Document what the employee said in their defence. Shows due process.

5. Signed acknowledgement

Employee signature on warning letter confirms receipt. They can refuse to sign — in which case, a witness records the refusal in writing.

6. Escalation history

Final warning references prior warnings, dates, issues. Termination references all warnings.

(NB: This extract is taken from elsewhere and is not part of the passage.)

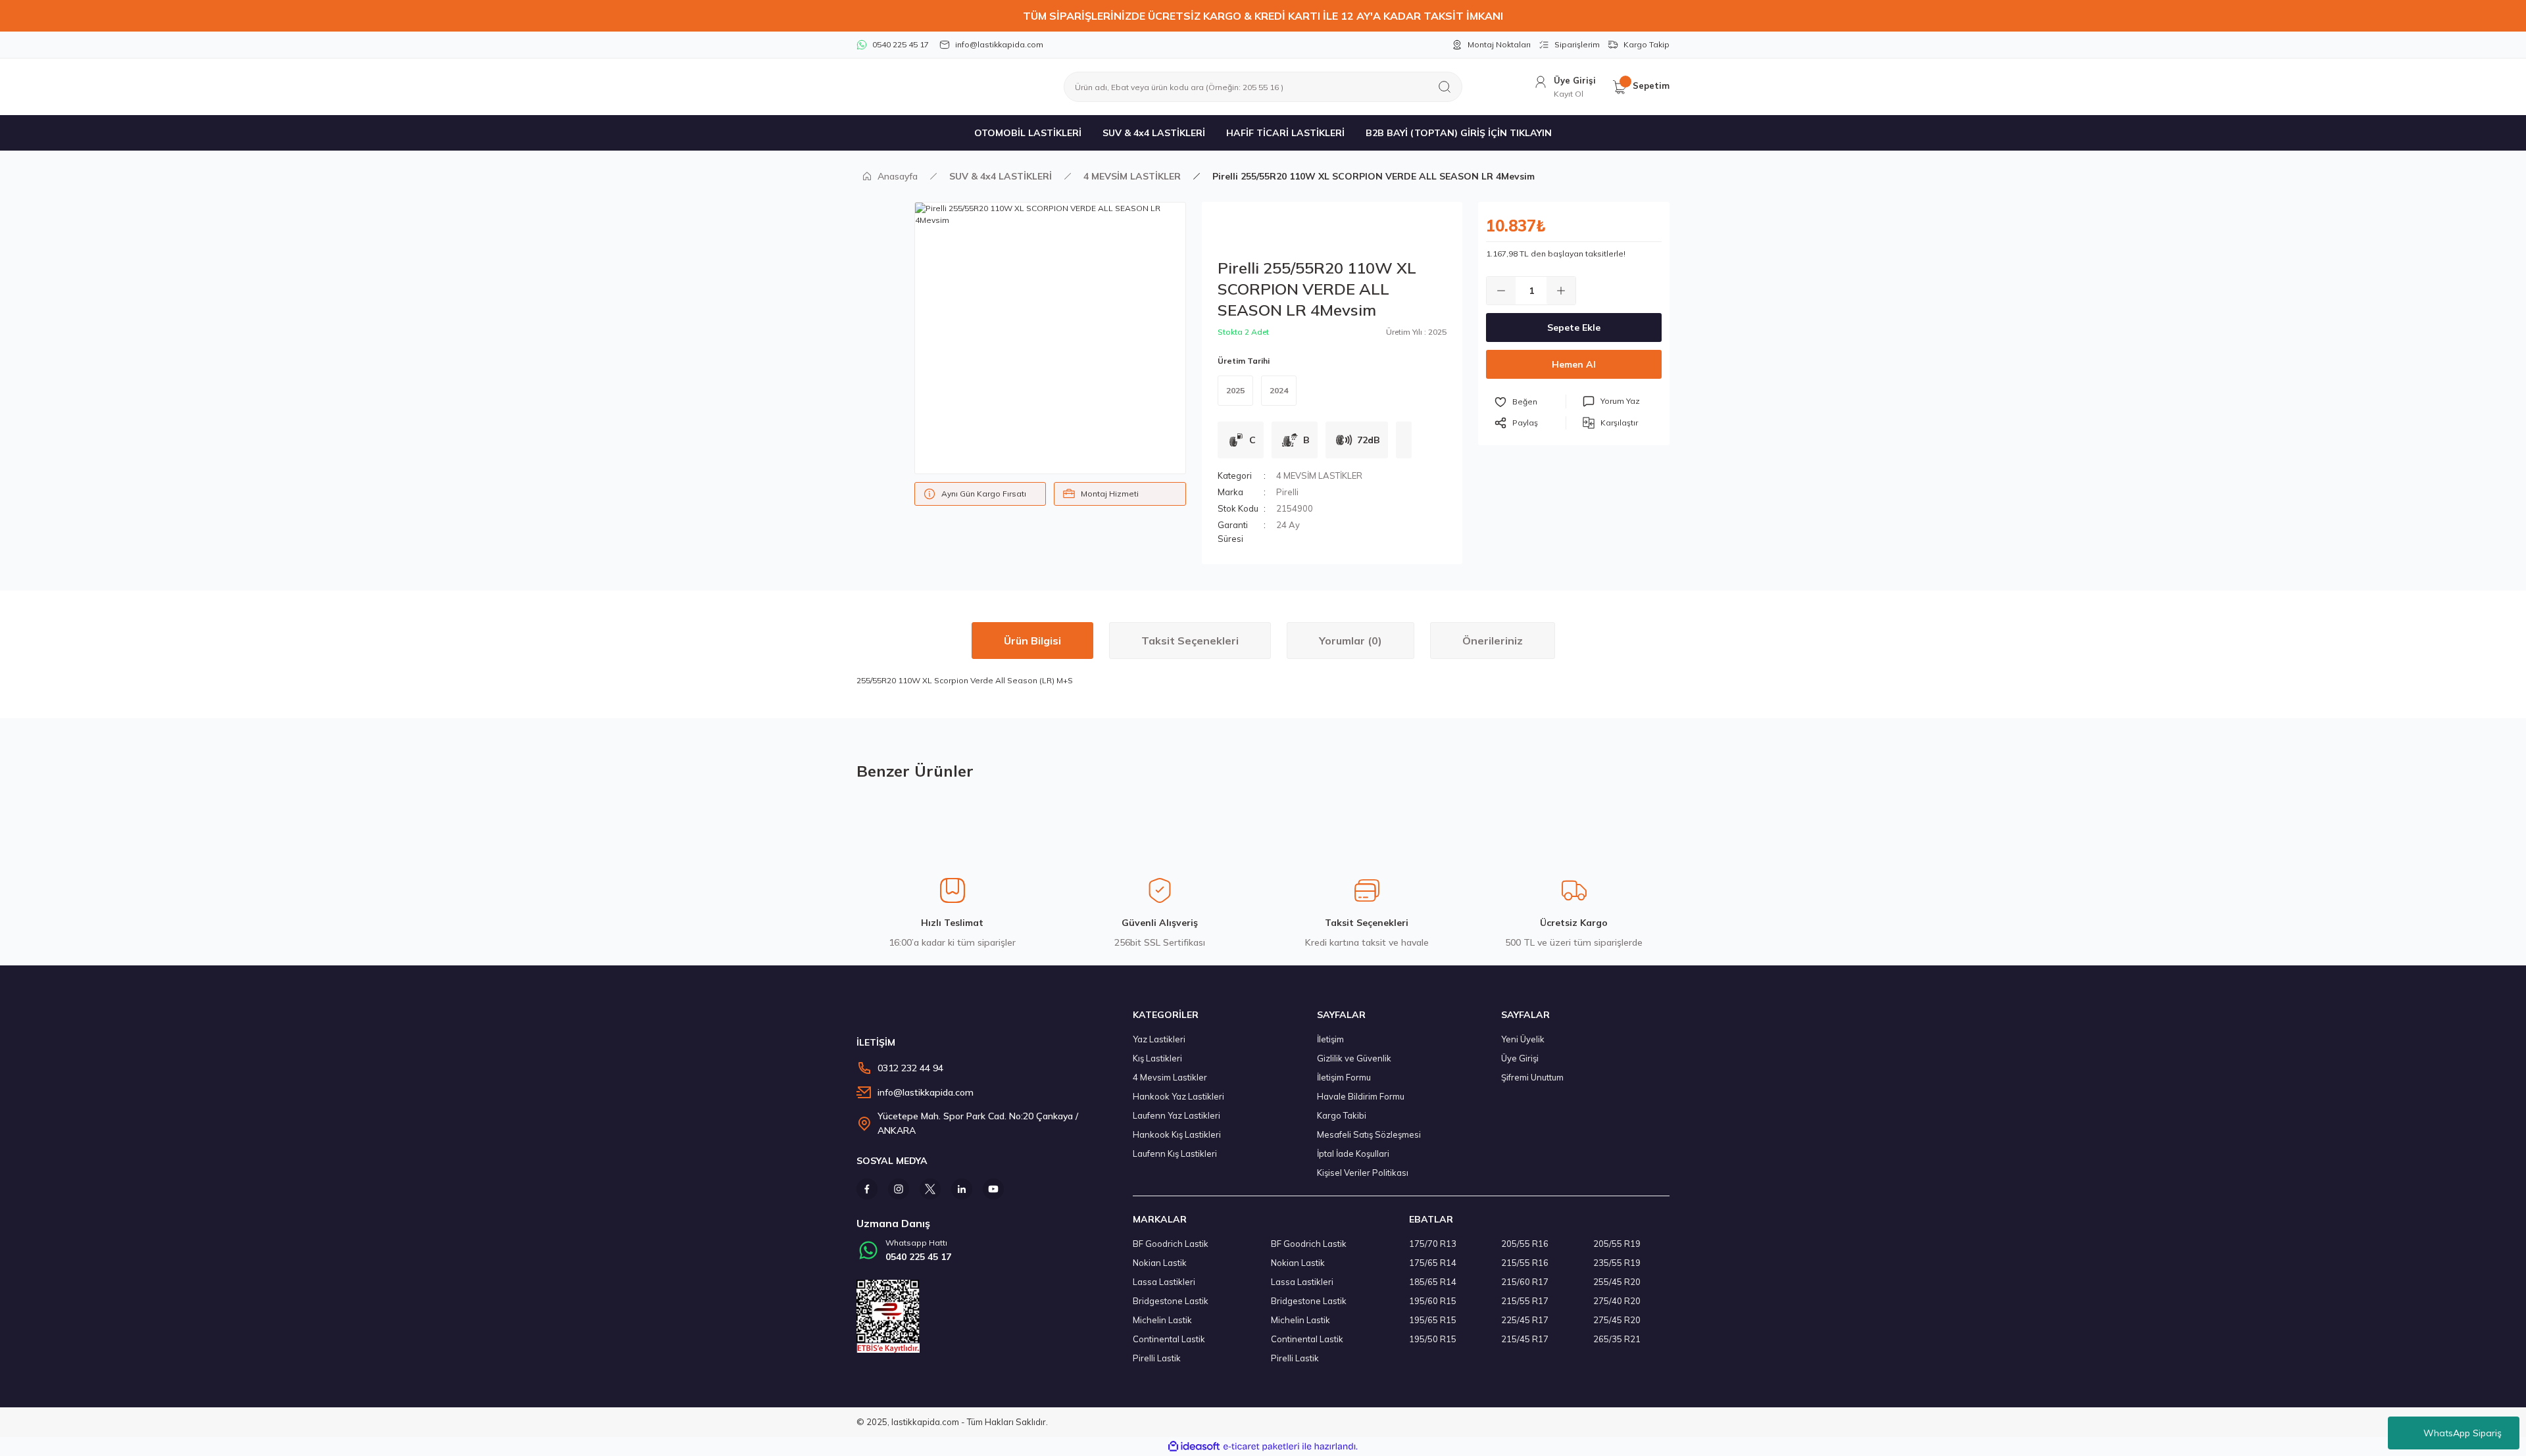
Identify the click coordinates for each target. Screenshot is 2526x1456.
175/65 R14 (1432, 1262)
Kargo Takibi (1341, 1115)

Issues warnings are commonly used for

Performance issues

Missed targets, quality issues, output below expectation. Usually handled through PIP first; warnings if PIP fails or is refused.

Attendance issues

Excessive lateness, unauthorised absence, attendance fraud. Specific count of incidents matters.

Conduct issues

Insubordination, breach of company policy, inappropriate behaviour, harassment (often handled through harassment policy, not just warning).

Policy violations

WFH policy breach, dress code, social media policy, use of company assets, IP / confidentiality breach.

What NOT to do

  • Verbal-only warnings — they don't count
  • Warnings without specific facts
  • Inconsistent application — same issue, different reactions across employees
  • Warnings driven by personal dislike, not actual issues
  • Group warnings to a whole team for one person's issue
  • Public warnings (in front of team) — humiliation, not corrective
  • Pre-emptive warnings to "build a case" — labour courts see through this

The employee's right to respond

Due process means the employee gets to:

  • Hear the specific allegation
  • Provide their version / explanation
  • Be informed before sanction is decided
  • Appeal the decision through company process

When warnings escalate to termination

After final warning and continued issue, termination through proper process:

  • Notice period or pay in lieu (per contract)
  • For serious misconduct, summary termination may be possible — but high evidentiary burden
  • Documentation chain from warnings → termination decision
  • Final settlement processed properly

How HR software helps

  • Warning templates per issue type
  • Digital signature for acknowledgement
  • Audit trail of warnings, dates, content
  • Pattern detection (employee with multiple warnings, manager with multiple complaints)
  • Auto-reminders for follow-up reviews
  • Integration with performance management

The Zaffre HRM warnings fit

Zaffre HRM ships with warning templates, digital acknowledgement, filed history, follow-up reviews, and pattern detection. See: disciplinary framework.

Book a demo.

Critical caveat

Disciplinary actions involve labour law and contract considerations. This article is general framework, not legal advice. Consult an HR / labour-law practitioner for serious cases.